Instructional process for the construction of the derivative function: modelling and simulation in GeoGebra from the Ontosemiotic Approach : Modelling and simulation in GeoGebra from the Ontosemiotic Approach

Abstract

The conceptual and procedural understanding of the derivative remains a persistent challenge in undergraduate engineering education, particularly in bridging symbolic, graphical, and applied interpretations. Despite advances in digital tools, few instructional designs systematically integrate interactive exploration with formal mathematical reasoning. This study addresses this gap by proposing an instructional framework that combines functional modeling with GeoGebra-based simulations, grounded in the Ontosemiotic Approach to Mathematical Knowledge and Instruction (OSA), specifically targeting first-year engineering students in Chile. A mixed exploratory–descriptive design was implemented, combining quantitative and qualitative analyses. A three-session intervention involved 102 students who engaged in tasks assessing derivative understanding across multiple representations, including graphical slopes, symbolic differentiation, and applied rate-of-change problems. Data were collected via performance questionnaires and written productions, with validity ensured through expert review and reliability confirmed via pilot testing.
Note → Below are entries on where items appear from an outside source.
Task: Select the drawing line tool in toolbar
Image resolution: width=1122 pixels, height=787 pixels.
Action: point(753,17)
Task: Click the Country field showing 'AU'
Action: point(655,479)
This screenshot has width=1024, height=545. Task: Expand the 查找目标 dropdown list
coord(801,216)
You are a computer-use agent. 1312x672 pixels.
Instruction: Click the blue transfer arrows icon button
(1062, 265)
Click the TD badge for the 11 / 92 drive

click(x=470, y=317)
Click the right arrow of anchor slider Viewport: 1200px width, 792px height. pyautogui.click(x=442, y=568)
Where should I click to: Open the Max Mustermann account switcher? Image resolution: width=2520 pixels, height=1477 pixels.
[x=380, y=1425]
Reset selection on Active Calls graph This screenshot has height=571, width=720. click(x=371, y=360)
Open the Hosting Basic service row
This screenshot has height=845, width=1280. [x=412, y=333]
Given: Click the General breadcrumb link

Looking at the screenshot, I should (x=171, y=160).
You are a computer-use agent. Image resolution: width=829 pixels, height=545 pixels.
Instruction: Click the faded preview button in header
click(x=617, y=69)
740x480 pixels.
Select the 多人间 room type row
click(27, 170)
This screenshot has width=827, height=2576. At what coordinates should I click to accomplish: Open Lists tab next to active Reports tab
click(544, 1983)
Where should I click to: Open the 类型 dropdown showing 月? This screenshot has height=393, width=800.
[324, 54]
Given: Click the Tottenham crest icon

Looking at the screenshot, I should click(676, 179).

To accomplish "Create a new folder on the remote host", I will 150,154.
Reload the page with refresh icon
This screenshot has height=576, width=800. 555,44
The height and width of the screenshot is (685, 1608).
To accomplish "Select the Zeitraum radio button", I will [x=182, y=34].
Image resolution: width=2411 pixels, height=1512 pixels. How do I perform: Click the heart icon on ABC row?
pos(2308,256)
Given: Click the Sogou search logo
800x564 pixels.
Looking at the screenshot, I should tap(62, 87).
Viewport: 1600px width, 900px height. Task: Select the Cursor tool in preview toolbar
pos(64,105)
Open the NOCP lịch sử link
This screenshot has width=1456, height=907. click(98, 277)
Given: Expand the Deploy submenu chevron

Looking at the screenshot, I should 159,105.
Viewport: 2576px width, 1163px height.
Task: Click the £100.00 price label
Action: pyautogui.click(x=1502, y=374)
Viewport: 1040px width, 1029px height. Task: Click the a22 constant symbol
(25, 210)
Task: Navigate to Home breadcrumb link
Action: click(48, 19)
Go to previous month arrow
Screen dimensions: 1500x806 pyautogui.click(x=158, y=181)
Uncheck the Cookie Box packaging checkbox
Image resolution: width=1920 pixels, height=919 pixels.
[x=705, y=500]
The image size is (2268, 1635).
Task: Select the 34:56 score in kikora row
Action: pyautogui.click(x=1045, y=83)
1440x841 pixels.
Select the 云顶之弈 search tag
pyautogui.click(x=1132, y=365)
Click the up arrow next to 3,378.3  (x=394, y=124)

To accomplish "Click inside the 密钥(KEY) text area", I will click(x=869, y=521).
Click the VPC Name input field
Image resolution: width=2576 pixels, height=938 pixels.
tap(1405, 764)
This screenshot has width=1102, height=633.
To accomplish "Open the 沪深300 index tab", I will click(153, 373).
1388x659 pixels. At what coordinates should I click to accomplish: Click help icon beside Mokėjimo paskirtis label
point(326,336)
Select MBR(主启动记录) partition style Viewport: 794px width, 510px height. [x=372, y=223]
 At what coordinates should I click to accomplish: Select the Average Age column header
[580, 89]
Students exhibited strong proficiency in graphical interpretation and procedural manipulation of derivatives, with success rates exceeding 85%. Conversely, tasks requiring formal argumentation, rigorous use of limit definitions, and theoretical justification showed reduced performance at 68%, highlighting the challenge of connecting exploratory simulations with formal mathematical reasoning. The findings demonstrate that integrating functional dependency analysis, interactive simulations, and OSA principles can strengthen comprehension of derivatives, particularly in geometric interpretations and formal rate-of-change reasoning. This research provides a replicable instructional design that enhances both conceptual insight and procedural competence, offering evidence-based strategies for technology-enhanced mathematics instruction in engineering curricula and contributing to broader curriculum development.